Goal
Please answer from the court order below: what vehicle was the woman who took the mail driving?

Text to read

United States District Court, D. Arizona
Jan 30, 2009
CR 08-1305-PHX-GMS (D. Ariz. Jan. 30, 2009)

Opinion

CR 08-1305-PHX-GMS.

January 30, 2009


ORDER


Defendant filed a Motion to Suppress evidence obtained as the result of an illegal detention in violation of the Fourth Amendment. (Dkt. # 9.) The United States responded thereto. (Dkt. # 11.) An evidentiary hearing occurred on January 7, 2009. After the hearing, Defendant requested and was permitted the opportunity to submit a supplement to her motion. (Dkt. # 17.) The United States responded to this supplemental briefing (Dkt. # 20) and the Defendant replied (Dkt. # 21). After considering all of the evidence and the arguments, Defendant's Motions to Suppress are denied for the following reasons.

BACKGROUND

In this case, a Scottsdale resident whose mail was being stolen provided the United States Postal Investigation Service with video footage taken on September 18, 2008, that demonstrated mail was being taken from the resident's mail box without authorization. The mail was taken from the box by a female driving a white Plymouth Breeze with a Texas license plate. The female suspect appeared to be wearing pig tails and sunglasses. The videotape was reviewed at least ten times by Postal Inspector Greg Torbenson. He discerned the make and model of the vehicle and then the number on the Texas license plate. He was subsequently able to determine through a series of inquiries that the car belonged to a man who lived in a Budget Suites Motel in Phoenix with the Defendant. Personnel at the Budget Suites confirmed that a woman was living at the motel with the owner of the car, and when the Defendant's identification photograph was obtained, it was similar to the person in the surveillance photograph.

The United States Postal Investigation Service obtained the assistance of the Phoenix Police Department in setting up a surveillance operation on the Defendant on October 21, 2008. On that morning, Defendant walked for approximately two hours through residential neighborhoods close to the Budget Suites in which she was living. The officers conducting the surveillance believed that the Defendant appeared to be the same woman shown taking the mail in the Scottsdale surveillance photographs. During the course of her walk through the residential neighborhoods, the Defendant was out of sight of the officers on several occasions. Although the officers never observed the Defendant violating the law, the postal inspector observed her looking over her shoulders, apparently attempting to discern if she was being observed or followed.

Raw data
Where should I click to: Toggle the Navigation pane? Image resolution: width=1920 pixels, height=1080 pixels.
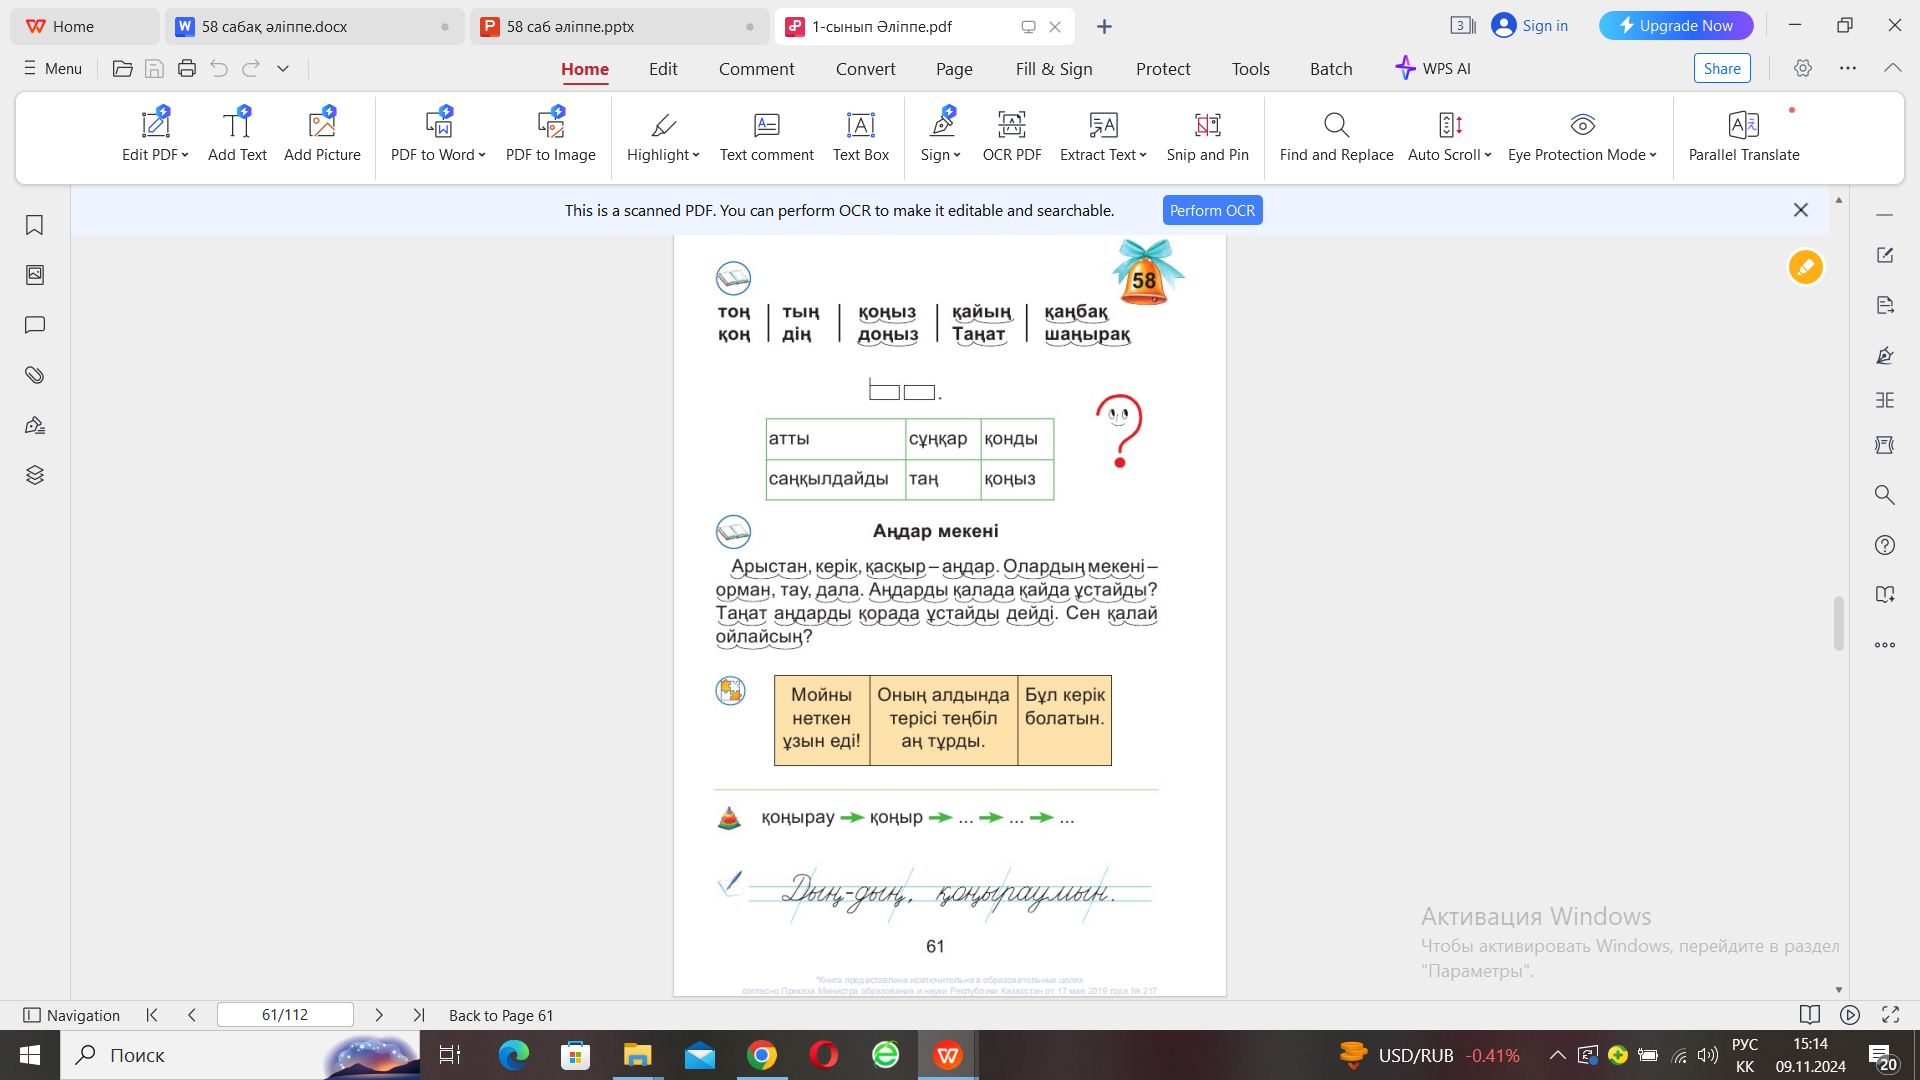click(71, 1015)
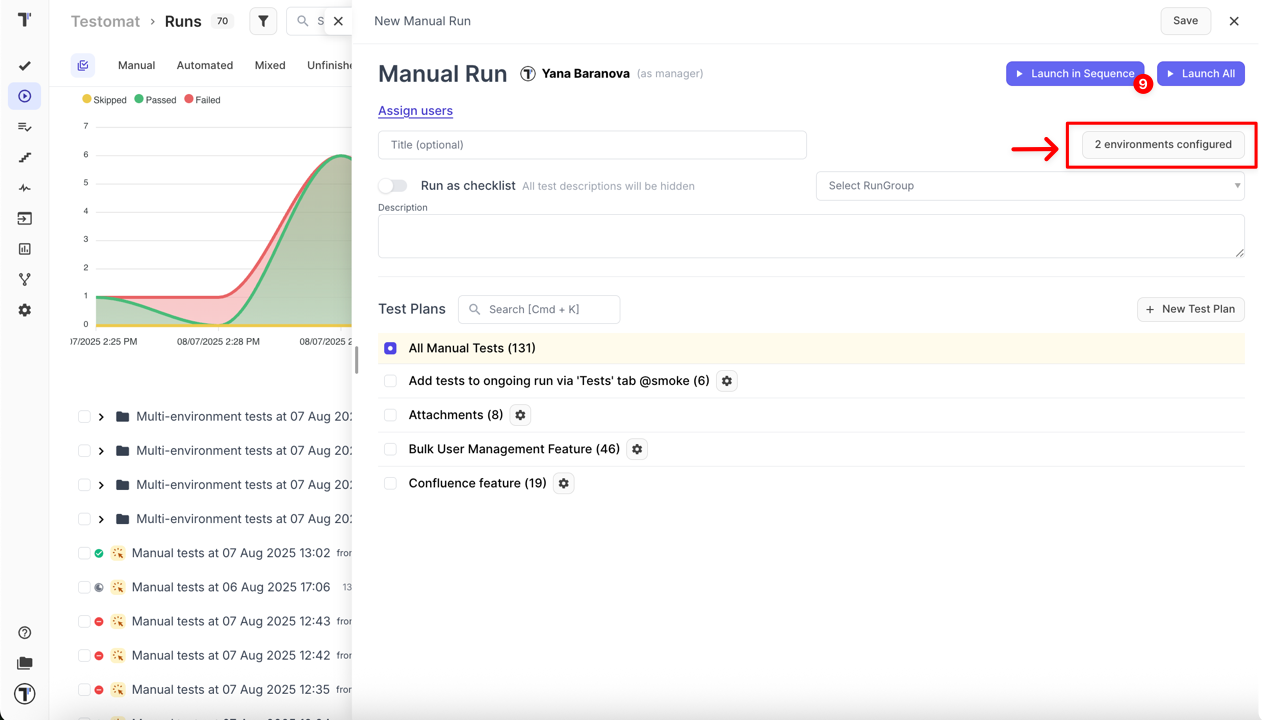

Final answer
A white Plymouth Breeze with a Texas license plate.